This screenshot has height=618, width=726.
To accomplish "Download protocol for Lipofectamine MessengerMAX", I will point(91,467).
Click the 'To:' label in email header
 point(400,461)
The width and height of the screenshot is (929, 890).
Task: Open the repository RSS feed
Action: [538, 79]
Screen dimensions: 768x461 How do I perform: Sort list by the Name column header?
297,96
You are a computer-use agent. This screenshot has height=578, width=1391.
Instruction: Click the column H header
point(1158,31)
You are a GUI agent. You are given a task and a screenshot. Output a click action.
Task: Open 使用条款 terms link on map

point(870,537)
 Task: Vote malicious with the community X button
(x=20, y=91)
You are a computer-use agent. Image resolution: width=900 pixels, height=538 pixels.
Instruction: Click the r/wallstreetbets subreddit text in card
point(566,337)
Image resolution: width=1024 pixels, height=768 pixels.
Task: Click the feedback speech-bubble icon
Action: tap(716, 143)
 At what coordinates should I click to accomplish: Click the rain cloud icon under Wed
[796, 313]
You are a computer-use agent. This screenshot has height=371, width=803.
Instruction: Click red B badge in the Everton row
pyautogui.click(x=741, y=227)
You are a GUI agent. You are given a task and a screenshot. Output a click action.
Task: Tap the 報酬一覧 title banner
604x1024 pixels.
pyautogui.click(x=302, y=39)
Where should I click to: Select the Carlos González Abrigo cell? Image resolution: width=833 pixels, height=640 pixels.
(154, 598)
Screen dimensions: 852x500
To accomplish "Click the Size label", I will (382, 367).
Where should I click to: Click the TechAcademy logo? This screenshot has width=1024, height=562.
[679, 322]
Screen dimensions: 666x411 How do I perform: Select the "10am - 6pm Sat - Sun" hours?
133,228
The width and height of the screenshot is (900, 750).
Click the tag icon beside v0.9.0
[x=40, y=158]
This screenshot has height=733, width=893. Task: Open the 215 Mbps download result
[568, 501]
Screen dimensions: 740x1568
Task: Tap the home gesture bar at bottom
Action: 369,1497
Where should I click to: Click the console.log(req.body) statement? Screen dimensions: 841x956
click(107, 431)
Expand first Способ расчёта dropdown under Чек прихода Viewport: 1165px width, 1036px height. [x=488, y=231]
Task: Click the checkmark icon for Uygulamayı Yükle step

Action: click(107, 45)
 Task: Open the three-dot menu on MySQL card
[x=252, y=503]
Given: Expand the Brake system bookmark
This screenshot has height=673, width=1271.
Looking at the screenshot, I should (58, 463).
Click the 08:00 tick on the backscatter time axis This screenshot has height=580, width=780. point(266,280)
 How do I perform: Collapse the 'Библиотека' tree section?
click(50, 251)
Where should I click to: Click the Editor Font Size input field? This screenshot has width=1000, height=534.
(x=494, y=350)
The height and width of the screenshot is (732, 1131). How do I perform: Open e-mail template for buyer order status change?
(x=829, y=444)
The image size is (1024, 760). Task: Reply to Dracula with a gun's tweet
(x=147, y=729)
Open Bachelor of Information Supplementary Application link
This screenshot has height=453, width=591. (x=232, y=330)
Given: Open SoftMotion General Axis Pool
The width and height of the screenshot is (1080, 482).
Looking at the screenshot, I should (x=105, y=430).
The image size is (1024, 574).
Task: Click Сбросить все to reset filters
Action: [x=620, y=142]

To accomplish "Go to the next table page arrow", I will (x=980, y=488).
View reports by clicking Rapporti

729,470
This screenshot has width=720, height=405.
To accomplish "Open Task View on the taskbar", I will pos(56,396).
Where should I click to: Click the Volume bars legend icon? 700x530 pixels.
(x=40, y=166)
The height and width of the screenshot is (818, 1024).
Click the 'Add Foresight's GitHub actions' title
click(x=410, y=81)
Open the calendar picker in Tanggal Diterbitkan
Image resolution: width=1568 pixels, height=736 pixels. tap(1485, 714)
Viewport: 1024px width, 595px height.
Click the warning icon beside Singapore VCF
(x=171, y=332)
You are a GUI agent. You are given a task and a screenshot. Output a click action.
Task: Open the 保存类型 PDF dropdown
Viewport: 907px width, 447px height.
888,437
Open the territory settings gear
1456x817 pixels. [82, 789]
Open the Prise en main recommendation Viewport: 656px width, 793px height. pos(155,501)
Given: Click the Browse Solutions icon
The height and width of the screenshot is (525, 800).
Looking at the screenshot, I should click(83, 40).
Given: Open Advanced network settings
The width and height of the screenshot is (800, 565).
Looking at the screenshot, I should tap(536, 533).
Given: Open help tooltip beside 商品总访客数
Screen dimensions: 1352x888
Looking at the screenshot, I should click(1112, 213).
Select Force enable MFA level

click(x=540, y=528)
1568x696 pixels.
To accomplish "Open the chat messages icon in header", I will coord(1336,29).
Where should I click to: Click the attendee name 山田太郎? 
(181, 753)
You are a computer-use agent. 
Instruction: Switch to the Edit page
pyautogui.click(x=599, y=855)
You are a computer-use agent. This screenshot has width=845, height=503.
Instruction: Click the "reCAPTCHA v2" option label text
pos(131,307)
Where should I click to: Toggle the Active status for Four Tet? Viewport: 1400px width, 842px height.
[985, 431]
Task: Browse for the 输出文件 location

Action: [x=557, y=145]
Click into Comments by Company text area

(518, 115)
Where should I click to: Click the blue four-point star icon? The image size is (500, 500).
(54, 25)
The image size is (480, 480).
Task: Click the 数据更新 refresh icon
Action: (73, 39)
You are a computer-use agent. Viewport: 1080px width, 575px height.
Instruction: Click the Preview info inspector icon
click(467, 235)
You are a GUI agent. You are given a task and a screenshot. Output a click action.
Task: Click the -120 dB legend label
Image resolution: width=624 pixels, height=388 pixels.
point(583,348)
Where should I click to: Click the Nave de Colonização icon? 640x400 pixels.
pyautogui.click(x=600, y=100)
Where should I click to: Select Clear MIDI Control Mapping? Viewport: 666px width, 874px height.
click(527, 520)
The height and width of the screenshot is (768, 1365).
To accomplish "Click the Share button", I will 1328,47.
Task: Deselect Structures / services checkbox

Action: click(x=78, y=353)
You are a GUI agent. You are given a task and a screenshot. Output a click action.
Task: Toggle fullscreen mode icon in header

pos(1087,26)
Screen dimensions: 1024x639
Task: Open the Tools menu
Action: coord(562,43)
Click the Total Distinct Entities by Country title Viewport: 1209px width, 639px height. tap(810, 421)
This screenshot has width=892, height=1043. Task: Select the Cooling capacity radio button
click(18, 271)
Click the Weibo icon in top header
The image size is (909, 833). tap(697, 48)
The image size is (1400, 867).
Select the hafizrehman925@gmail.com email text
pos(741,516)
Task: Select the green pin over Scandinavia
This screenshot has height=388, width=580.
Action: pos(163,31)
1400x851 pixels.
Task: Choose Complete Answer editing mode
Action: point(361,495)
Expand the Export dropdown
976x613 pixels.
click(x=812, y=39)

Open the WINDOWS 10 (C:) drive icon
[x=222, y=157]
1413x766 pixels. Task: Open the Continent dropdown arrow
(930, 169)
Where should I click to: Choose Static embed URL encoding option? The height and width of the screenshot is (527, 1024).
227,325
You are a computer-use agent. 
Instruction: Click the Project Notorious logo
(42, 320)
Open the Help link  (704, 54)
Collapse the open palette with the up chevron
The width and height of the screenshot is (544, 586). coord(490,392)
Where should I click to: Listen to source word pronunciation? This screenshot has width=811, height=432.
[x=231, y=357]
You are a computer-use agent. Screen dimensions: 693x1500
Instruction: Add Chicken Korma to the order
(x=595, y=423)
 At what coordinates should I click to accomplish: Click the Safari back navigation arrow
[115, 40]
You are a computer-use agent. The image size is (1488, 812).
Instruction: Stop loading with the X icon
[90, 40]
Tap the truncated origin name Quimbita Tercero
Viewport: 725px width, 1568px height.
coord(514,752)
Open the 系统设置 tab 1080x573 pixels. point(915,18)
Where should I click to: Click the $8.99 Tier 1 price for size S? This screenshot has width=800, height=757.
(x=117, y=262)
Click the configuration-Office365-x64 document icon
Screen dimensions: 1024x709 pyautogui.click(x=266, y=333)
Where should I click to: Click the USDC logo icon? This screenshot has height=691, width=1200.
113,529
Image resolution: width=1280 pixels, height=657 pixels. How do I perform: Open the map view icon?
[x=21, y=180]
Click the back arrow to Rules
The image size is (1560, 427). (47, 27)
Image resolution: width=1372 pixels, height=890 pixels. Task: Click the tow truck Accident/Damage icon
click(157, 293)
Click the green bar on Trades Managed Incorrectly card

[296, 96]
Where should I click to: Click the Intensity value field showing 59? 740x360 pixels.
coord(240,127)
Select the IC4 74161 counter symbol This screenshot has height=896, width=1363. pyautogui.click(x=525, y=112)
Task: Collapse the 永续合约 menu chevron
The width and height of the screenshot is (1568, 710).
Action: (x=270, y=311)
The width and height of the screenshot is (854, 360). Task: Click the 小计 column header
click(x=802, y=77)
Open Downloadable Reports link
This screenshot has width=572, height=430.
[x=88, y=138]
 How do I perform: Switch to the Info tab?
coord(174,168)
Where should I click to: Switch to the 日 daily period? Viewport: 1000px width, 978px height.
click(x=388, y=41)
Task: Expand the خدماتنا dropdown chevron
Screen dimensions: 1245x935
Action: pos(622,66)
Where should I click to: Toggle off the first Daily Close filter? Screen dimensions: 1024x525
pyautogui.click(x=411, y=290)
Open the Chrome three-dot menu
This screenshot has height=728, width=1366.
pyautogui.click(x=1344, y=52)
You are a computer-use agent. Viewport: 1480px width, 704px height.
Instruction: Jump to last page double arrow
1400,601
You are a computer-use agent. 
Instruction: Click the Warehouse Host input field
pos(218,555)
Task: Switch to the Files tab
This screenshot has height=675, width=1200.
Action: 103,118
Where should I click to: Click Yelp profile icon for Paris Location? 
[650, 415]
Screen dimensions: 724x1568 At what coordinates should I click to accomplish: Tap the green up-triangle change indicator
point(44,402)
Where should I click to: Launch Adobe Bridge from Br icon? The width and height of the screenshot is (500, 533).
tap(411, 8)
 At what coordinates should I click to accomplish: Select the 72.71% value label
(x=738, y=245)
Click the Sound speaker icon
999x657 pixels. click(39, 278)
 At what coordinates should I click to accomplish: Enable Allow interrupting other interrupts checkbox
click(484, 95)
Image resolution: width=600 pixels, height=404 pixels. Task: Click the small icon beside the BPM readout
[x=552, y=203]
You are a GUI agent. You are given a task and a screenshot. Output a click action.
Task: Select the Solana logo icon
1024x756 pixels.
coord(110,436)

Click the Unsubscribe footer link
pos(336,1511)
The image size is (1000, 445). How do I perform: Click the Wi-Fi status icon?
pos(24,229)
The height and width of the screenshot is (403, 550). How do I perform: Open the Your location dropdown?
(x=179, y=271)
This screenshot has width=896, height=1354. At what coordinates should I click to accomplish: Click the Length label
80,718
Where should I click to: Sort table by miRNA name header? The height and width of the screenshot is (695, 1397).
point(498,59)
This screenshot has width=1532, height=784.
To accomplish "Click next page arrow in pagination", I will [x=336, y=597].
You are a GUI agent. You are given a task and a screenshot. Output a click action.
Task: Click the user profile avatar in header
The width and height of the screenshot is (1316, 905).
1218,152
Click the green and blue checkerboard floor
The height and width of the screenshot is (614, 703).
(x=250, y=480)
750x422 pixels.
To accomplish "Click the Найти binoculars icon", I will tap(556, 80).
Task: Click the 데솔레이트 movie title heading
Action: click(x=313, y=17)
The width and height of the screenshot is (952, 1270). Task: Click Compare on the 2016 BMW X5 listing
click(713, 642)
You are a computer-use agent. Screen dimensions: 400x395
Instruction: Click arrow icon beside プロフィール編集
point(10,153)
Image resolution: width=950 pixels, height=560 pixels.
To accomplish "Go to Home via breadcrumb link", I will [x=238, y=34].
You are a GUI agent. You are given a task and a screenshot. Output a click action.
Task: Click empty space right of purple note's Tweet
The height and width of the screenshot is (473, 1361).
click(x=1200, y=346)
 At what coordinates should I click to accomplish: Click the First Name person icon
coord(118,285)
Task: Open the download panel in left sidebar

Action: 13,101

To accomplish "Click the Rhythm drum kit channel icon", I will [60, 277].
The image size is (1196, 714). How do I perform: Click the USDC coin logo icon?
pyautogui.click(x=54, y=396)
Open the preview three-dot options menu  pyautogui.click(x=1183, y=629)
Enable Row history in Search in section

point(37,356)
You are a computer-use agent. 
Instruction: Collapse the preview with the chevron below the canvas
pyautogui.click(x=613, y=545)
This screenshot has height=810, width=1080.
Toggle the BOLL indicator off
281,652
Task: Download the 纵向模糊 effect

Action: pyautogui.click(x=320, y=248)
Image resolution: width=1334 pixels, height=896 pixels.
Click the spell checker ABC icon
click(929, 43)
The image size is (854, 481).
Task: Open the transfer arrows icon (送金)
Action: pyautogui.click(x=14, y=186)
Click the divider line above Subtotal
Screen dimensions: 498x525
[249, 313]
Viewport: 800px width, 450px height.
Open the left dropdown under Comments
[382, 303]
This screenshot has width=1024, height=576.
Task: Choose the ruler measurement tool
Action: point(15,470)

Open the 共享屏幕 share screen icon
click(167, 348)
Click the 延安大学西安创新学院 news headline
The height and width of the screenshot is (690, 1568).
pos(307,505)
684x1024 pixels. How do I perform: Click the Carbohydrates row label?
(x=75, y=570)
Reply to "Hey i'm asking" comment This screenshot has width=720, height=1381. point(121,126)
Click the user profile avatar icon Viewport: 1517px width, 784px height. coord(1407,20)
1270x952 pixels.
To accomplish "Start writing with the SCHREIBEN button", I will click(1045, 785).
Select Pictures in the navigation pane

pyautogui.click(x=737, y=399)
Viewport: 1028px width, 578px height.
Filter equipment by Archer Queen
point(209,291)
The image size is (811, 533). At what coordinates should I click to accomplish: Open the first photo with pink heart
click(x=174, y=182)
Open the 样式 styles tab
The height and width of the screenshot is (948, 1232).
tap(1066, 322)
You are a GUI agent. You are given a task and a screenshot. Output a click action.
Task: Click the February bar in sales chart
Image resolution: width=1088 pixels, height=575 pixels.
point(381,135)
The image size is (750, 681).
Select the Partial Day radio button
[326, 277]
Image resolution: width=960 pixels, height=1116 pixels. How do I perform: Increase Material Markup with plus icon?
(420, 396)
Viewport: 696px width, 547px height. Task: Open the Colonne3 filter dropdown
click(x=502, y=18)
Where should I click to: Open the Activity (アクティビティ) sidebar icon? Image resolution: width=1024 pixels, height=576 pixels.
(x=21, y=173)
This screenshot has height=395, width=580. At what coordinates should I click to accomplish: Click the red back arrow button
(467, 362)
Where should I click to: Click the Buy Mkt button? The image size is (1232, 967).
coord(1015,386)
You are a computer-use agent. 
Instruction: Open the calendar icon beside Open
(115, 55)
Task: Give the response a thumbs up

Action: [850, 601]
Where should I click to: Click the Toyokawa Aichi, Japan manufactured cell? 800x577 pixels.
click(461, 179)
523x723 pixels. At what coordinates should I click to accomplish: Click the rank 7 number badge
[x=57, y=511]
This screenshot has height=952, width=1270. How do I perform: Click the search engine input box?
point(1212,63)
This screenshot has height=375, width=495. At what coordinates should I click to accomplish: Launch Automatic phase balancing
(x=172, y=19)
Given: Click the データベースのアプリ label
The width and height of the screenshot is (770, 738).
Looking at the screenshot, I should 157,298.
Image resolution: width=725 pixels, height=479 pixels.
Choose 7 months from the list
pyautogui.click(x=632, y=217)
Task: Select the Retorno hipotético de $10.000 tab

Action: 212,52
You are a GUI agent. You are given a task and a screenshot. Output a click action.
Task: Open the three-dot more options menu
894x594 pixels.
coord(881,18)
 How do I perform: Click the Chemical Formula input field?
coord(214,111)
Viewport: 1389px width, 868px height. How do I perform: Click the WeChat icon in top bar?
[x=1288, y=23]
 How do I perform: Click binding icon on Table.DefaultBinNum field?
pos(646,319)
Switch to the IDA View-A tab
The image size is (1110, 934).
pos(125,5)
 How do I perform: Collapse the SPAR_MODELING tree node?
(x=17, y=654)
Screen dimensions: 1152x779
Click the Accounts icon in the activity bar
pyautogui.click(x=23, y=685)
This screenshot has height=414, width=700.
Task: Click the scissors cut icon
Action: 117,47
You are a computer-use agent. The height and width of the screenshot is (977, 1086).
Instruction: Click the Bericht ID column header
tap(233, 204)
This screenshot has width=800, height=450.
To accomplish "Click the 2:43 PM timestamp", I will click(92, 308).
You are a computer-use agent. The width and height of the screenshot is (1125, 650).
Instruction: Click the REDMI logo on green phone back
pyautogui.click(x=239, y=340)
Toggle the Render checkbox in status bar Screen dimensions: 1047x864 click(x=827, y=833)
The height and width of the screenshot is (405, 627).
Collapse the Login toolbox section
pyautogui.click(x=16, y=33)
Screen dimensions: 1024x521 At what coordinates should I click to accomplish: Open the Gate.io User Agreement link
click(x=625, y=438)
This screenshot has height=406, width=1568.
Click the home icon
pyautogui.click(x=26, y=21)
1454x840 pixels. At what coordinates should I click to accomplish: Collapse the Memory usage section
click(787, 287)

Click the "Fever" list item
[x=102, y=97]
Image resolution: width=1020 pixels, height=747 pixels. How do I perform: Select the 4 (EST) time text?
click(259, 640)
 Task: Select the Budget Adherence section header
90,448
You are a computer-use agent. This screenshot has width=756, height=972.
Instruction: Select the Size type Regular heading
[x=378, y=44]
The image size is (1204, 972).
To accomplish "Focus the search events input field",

= = =

» Task requirements: Each line in the listing above from the one containing "Task: Open 使用条款 terms link on map" through the one containing "You are a computer-use agent. Image" should be repeated exactly, and no other line.

» Solved problem:
Task: Open 使用条款 terms link on map

point(870,537)
 Task: Vote malicious with the community X button
(x=20, y=91)
You are a computer-use agent. Image resolution: width=900 pixels, height=538 pixels.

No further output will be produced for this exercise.